Derivative of function

[dubb]

Find the derivative of function:
2(x^n)sinx

I can't seem to find examples on this one. This is what I have tried so far.

I used the product rule.

(2nx^n-1) (cosx) + (2x^n)(sinx)
2nx^n-1 cosx + 2x^n sinx

2(nx^n-1 cosx + x^n sinx), thats as far as I can get

Thanks for your help!

 

[HallsofIvy]

Find the derivative of function:
2(x^n)sinx

I can't seem to find examples on this one. This is what I have tried so far.

I used the product rule.

(2nx^n-1) (cosx) + (2x^n)(sinx)

This is NOT the product rule. If we write this as fg with f= 2x^n and g= sin(x)
then (fg)'= f'g+ fg'= (2nx^{n-1})sin(x)+ (2x^n)cos(x)
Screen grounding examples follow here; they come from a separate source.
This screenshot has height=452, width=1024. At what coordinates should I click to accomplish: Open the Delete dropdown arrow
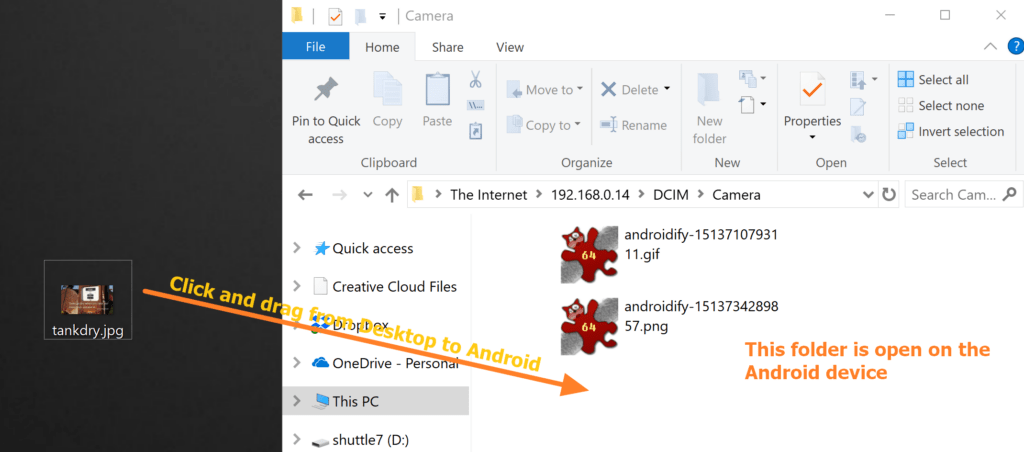[667, 89]
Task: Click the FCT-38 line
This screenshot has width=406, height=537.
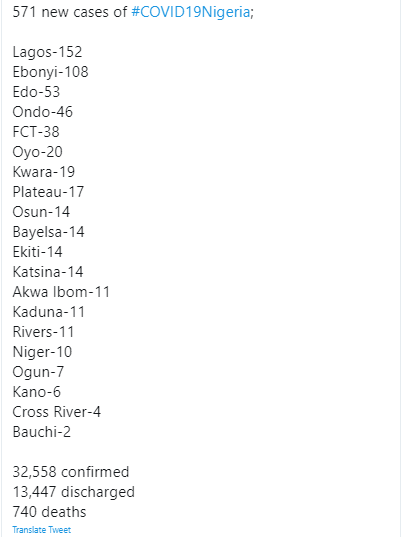Action: point(36,132)
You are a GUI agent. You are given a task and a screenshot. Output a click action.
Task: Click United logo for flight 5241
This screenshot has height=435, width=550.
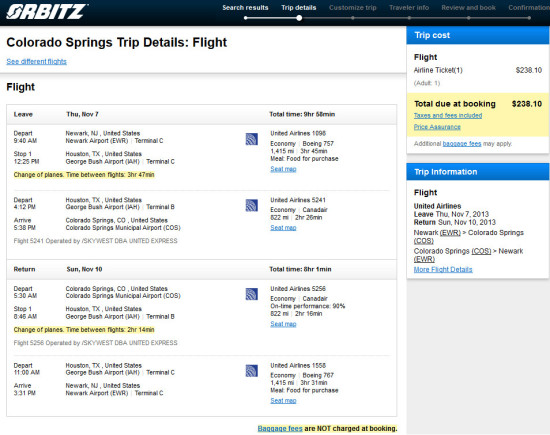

What you have would be f'g'+ fg

2nx^n-1 cosx + 2x^n sinx

2(nx^n-1 cosx + x^n sinx), thats as far as I can get

Thanks for your help!

 

[dubb]

Ohh, I see the mistake.
2x^n sinx

f' g + f g'
2n{x^n-1} (sinx) + (2x^n) (cosx)

Thanks!

 

[lookagain]

Ohh, I see the mistake.
2x^n sinx

f' g + f g'
2n{x^n-1} (sinx) + (2x^n) (cosx) \(\displaystyle \ \ \ \ \) <-------- No, you must have grouping symbols around the first exponent.

x^n-1 means \(\displaystyle \ x^n - 1, \ \ not \ \ x^{n - 1}.\)


It wasn't for no reason that HallsofIvy put braces around that exponent in his post.